Hematopoietic malignancies are neoplastic tumors affecting the blood and lymphatic circulatory systems and are commonly referred to as liquid tumors. Malignancies of the blood and lymphatic systems are known to affect a whole host of cell types derived from lymphoid and myeloid progenitors including leukocytic and lymphatic cells and cells that make up the bone marrow microenvironment (Table 1). Due to the variety of cells affected, hematological malignancies of one tissue type can often result in complications with the other hematologic systems.

Hematological malignancies account for approximately 10% of all newly diagnosed neoplasms within the United States. Of the 150,000+ newly diagnosed cases of hematological neoplasms within the US, lymphomas account for 51% of the new cases followed by leukemia and myeloma (Table 1). A common characteristic of hematological malignancies is the presence of chromosomal translocations, a trait not typically observed in solid tumors [1]. This among other characteristics makes hematological malignancies a unique class of neoplasms resulting in a unique set of challenges for treatment and the prevention of relapse.

Science and medicine have focused intently over the last 20–30 years on developing treatment regimens that efficiently and effectively target and destroy cancer cells. Although our understanding of hematological malignancies has improved exponentially, resulting in greatly increased life expectancies and improved quality of life, our ability to abrogate tumor relapse has evaded us. One shortcoming to past and current therapies are centered on the tumor’s innate ability to adapt and remain one step ahead of treatment regimens. The next generation of antiproliferative drugs offers a wide spectrum of therapeutic choices. Some of the more common therapies include tyrosine kinase inhibitors like Gleevec and histone deacetylase inhibitors like vorinostat, whereas there is a wealth of new therapeutics available as immunomodulatory drugs, monoclonal antibodies, antibody conjugates, and proteasome inhibitors like Velcade. This next generation of therapies represents a new hope in controlling hematological malignancy relapse and development of refractory disease.

__YOUR TASKS__:
1. According to the passage on hematological malignancies, what percentage of newly diagnosed hematological neoplasm cases in the US are lymphomas?
2. Repeat word for word the part of the passage on hematological malignancies that begins at the words "Hematopoietic malignancies are" and stops after the words "other hematologic systems.".
3. Translate this sentence from the passage on hematological malignancies into Spanish: "Hematological malignancies account for approximately 10% of all newly diagnosed neoplasms within the United States."

__GIVEN RECORDS__:
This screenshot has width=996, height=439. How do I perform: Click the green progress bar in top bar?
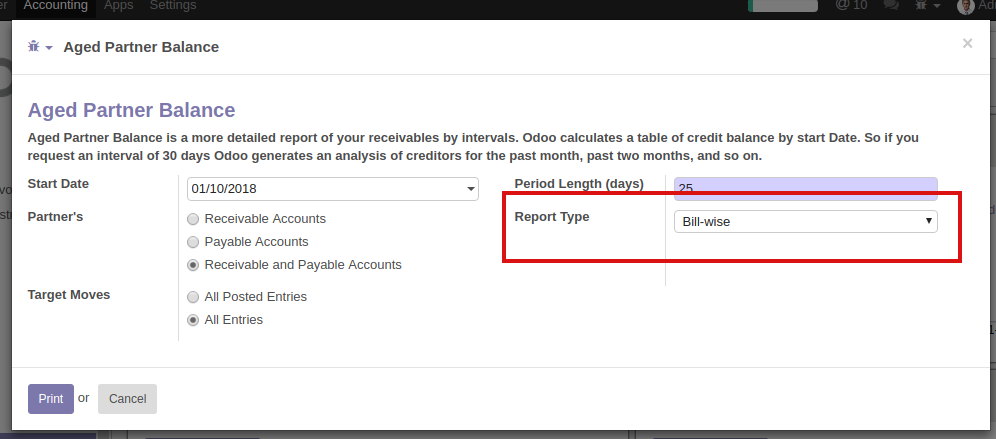783,6
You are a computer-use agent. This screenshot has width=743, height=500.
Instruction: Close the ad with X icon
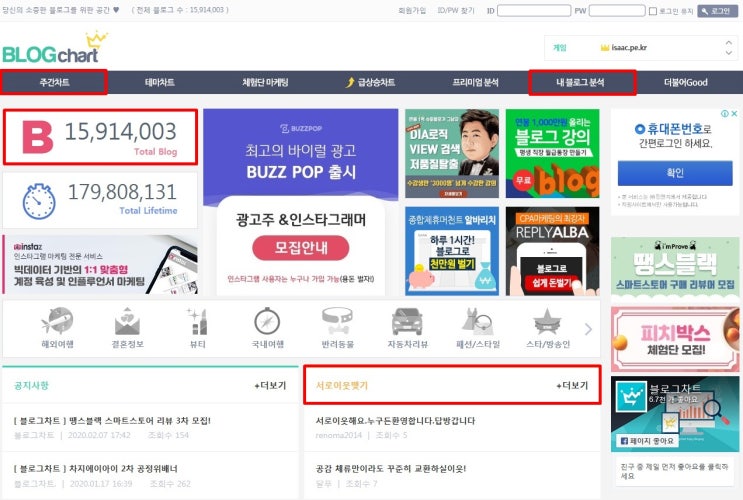tap(734, 113)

__ANSWER SECTION__:
1. 51%

2.
Hematopoietic malignancies are neoplastic tumors affecting the blood and lymphatic circulatory systems and are commonly referred to as liquid tumors. Malignancies of the blood and lymphatic systems are known to affect a whole host of cell types derived from lymphoid and myeloid progenitors including leukocytic and lymphatic cells and cells that make up the bone marrow microenvironment (Table 1). Due to the variety of cells affected, hematological malignancies of one tissue type can often result in complications with the other hematologic systems.

3. Las neoplasias malignas hematológicas representan aproximadamente el 10 % de todas las neoplasias diagnosticadas por primera vez en los Estados Unidos.